The source said that the posters are pinned on trees and walls on streets where local college and university students often use and near local hostels. A comment on the face book read: Maze Naks kumeendelea siku hizi mpaka wase wana advertise ma sugar mummy na ma sugar daddy (Nakuru is so advanced that Sugar Mummies and Sugar Daddies are advertised)
Local colleges and University student leaders however, when contacted for comment condemned the development and called upon the local police to investigate the matter. The students’ leaders also urged the Nakuru Municipal Council to investigate the same matter.
According to the Local Government regulations, all advertisements made within the local authorities’ area must be certified. Posters must bear a stamp while road shows and signboards must have a license.
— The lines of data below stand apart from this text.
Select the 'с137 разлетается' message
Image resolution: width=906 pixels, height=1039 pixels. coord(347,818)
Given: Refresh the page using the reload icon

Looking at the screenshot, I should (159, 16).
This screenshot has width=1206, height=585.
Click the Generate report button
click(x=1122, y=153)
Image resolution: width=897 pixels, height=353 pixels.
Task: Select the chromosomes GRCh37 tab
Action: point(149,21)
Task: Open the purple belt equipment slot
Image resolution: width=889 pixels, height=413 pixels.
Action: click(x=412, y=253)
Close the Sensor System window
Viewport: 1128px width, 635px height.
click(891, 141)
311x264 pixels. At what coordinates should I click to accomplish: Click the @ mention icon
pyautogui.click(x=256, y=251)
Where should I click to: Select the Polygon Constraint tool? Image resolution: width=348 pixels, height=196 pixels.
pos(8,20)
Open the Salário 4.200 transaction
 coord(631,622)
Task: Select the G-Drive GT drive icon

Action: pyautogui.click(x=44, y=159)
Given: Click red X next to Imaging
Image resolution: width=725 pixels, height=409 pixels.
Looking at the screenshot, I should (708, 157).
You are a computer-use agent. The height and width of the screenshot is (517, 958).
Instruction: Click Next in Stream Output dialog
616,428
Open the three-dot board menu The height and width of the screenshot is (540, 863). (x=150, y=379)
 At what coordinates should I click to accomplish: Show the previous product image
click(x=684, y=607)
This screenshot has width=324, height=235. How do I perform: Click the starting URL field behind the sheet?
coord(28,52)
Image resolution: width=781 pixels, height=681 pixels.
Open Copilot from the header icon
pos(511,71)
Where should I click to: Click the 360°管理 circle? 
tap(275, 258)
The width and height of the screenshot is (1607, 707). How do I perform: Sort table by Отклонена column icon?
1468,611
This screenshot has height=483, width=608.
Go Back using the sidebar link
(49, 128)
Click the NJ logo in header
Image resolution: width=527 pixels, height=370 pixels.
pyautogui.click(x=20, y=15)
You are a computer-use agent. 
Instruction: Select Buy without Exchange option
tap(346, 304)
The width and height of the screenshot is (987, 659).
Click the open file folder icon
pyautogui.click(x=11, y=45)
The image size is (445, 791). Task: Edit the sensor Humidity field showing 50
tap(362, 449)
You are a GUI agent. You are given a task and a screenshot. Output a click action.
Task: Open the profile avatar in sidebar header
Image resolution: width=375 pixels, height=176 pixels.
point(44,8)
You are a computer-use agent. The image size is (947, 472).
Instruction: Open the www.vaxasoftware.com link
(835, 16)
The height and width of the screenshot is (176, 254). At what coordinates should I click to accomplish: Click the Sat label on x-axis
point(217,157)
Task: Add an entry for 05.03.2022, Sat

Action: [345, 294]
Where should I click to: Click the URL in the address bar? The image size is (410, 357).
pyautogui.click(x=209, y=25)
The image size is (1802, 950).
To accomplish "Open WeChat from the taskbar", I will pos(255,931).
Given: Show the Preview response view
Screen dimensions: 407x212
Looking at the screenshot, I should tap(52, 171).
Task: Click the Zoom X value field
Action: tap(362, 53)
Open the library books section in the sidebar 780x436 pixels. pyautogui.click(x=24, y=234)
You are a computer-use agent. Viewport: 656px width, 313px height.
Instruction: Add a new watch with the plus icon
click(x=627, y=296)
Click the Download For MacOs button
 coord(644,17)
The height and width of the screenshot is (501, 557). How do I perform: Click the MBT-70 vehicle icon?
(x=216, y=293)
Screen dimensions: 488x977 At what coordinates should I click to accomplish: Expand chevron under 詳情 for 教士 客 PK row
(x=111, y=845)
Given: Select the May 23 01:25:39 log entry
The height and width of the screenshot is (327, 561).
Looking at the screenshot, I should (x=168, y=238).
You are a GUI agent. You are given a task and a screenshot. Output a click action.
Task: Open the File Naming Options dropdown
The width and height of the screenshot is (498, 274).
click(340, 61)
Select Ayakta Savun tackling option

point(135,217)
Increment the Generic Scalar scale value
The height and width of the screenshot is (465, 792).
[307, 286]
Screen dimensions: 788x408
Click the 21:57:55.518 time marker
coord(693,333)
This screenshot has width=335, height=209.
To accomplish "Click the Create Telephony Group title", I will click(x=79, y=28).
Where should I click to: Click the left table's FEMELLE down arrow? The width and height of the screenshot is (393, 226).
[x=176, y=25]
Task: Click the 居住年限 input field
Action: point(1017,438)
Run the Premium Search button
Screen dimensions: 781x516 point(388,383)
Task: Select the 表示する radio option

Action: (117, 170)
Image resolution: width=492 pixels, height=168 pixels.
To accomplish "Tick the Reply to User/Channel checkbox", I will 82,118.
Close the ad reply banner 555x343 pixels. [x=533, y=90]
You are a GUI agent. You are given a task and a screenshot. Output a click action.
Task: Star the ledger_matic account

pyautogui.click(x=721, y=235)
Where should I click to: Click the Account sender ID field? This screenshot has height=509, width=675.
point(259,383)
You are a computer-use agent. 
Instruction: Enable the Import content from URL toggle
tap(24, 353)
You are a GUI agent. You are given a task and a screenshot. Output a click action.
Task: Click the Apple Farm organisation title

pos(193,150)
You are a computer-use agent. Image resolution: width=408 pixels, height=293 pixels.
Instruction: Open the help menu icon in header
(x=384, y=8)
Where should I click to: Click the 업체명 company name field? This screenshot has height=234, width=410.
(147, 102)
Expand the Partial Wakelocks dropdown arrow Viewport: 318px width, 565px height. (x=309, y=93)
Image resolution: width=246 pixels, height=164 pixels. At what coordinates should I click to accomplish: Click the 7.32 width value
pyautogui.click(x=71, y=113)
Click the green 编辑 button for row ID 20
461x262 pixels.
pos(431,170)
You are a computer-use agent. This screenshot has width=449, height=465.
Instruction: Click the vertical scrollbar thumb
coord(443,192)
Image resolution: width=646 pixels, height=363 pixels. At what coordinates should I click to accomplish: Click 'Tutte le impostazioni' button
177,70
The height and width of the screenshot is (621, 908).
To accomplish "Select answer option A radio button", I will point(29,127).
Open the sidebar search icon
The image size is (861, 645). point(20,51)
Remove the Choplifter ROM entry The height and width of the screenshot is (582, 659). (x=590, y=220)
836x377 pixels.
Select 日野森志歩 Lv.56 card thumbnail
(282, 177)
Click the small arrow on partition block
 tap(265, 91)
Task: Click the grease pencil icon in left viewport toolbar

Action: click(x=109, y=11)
It is however unethical according to communication principles to carry out an immoral or an anti-social advertisement campaign. On the other hand pimping is an illegal practice in many countries in the world including Kenya .
This however comes in the wake where many parents in the country are a worried lot about the sex behaviors of their children in secondary schools, colleges and universities.
Many cases of unwanted pregnancies and contraction of sexually transmitted diseases is a trend that is worrying among teenagers in the country. In most public Universities in the country, the number of student mothers is increasing a fact that has caused an alarm with University authorities.